If the CCIV sub-fund trust meets the modified AMIT eligibility criteria, it is eligible for the same treatment under the treaty as if it were an AMIT.
The following example in the Explanatory Memorandum to the Corporate Collective Investment Vehicle Framework and Other Measures Bill 2021 (Example 13.1) demonstrates how treaty arrangements will apply from an Australian domestic perspective:
ADHP Investments CCIV has one sub-fund – sub-fund A, through which it derives $1 million of income in an income year. This income is comprised of $500,000 of interest, $300,000 of royalties and $200,000 of dividends.
ADHP Investments CCIV distributes $1,000, comprised of the same proportions, to a member who is a resident of a country with which Australia has double taxation agreement.
Applying the priority rule and deeming principle, for treaty purposes, the distribution is not recognised as a $1,000 dividend payment by ADHP Investments CCIV to the member. Instead, the income derived by ADHP Investments CCIV retains its character in the hands of the member, meaning that they receive $500 of interest, $300 of royalties and $200 of dividends. These amounts are subject to any applicable treaty arrangements, including the withholding rates for interest, royalties and dividends.
See more about withholding rules.
GST liability under the CCIV tax framework
The deemed trust relationship that arises under the CCIV tax framework also applies for GST purposes.
Supplies
Supplies by corporate director
The corporate director needs to consider the capacity in which it makes supplies and acquisitions. For example:
- When the corporate director makes supplies in its own capacity (as a public company), it will be liable for GST on those supplies, subject to meeting the requirements of section 9-5 of the GST Act.
- When the corporate director makes acquisitions from third parties in its capacity as corporate director, the acquisition is made by the CCIV sub-fund trusts. In this case the corporate director will not be liable for GST.
Issue of shares in a CCIV
When a CCIV issues shares referable to a sub-fund (in legal form), it is treated for tax purposes as the supply of units issued by the CCIV sub-fund trust. The CCIV sub-fund trust is treated as making the supply rather than the CCIV.

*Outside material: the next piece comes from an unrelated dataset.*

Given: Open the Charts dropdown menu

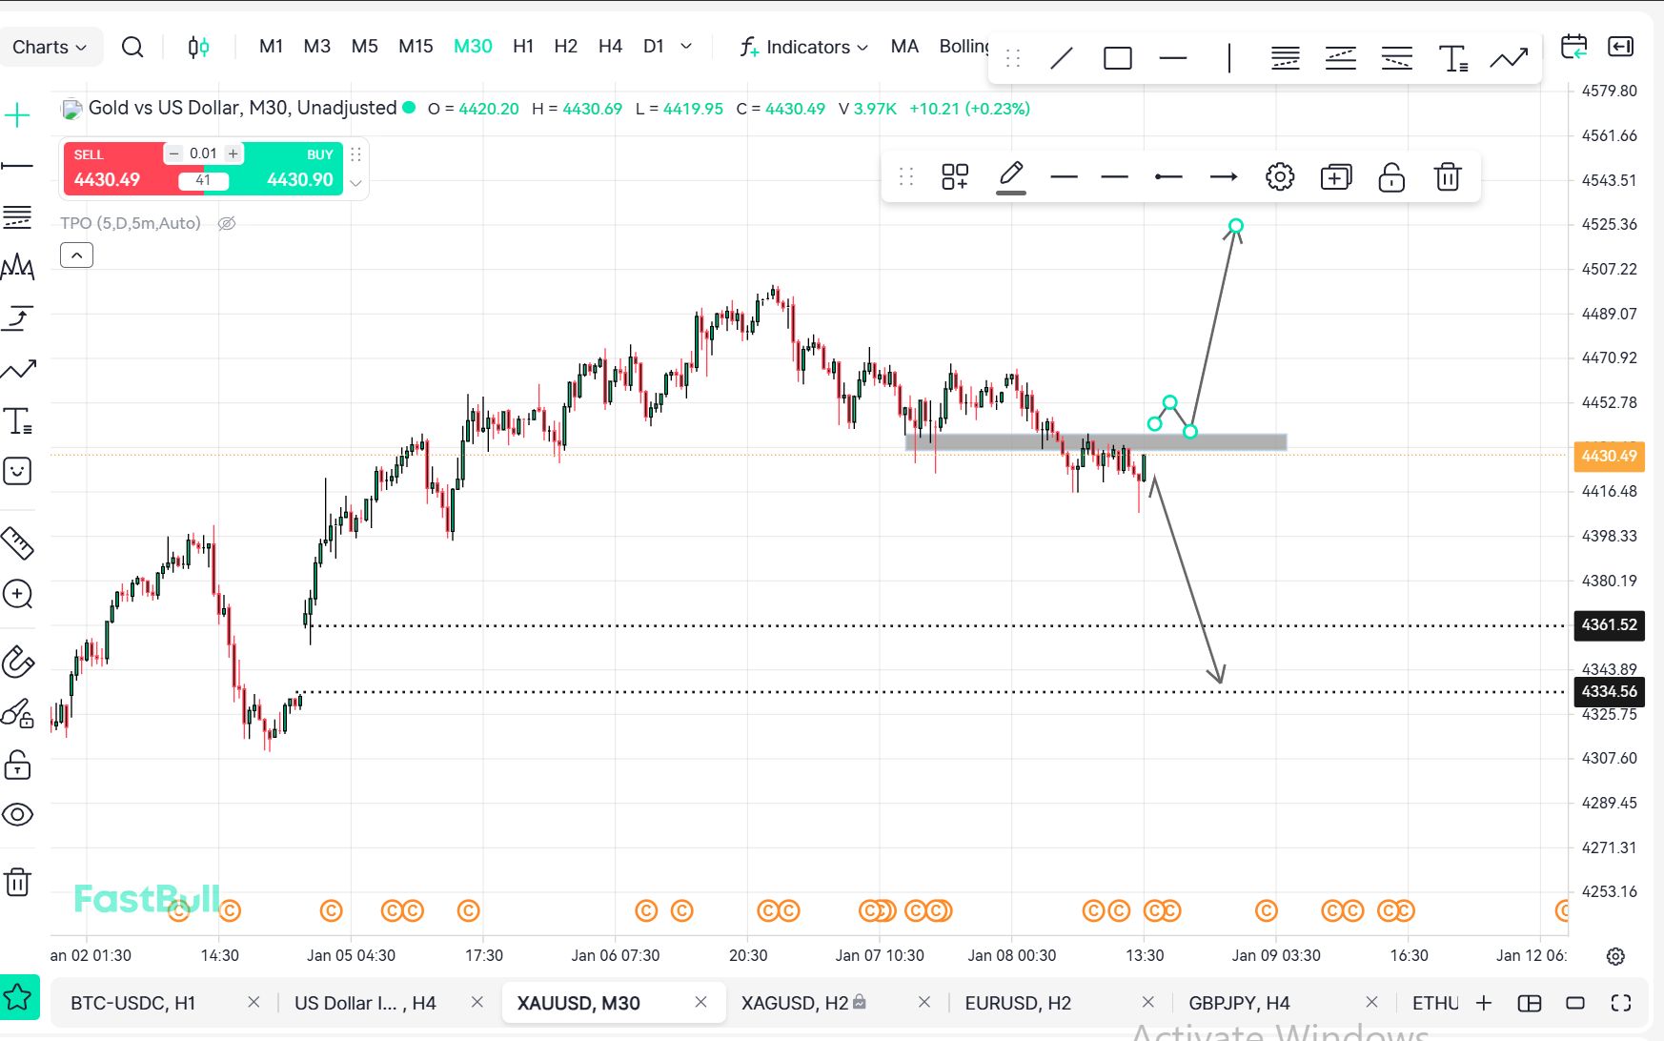Looking at the screenshot, I should 50,47.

If the CCIV sub-fund trust is registered or required to be registered for GST, this supply will be treated as a financial supply of a security by the CCIV sub-fund trust. This supply is therefore an input taxed financial supply.
The supply may be GST-free if made in certain circumstances to a non-resident:
- outside the indirect tax zone
- for use outside the indirect tax zone.
Other supplies by a CCIV sub-fund trust
A CCIV sub-fund trust may make other supplies such as selling assets (for instance, real property) of the sub-fund.
GST liability from these supplies will be determined under the general GST rules as if each CCIV sub-fund trust was a separate entity.
Acquisitions and input tax credits
In a GST context, a CCIV sub-fund trust may make acquisitions of goods and services from:
- the corporate director acting in its own capacity
- other entities, via the corporate director acting in its capacity as corporate director of the CCIV for each CCIV sub-fund trust.
In either case, the CCIV sub-fund trust may be entitled to an input tax credit or reduced input tax credit.
If the corporate director makes acquisitions of goods and services for a CCIV sub-fund trust, it will not be entitled to any input tax credits.
Tax invoices for CCIV sub-fund trusts
A tax invoice must contain enough information to ascertain the recipient's identity or ABN if the total price is at least $1,000. For CCIV sub-fund trusts this means where an acquisition is for:
- a single CCIV sub-fund trust, the information in the tax invoice must determine the identity or ABN of that CCIV sub-fund trust before attributing the input tax credit
- more than one CCIV sub-fund trust, the information in the tax invoice must determine the identity or ABN of each CCIV sub-fund trust.
CCIV consultation
To implement the CCIV regime, we continue to consult with an industry working group.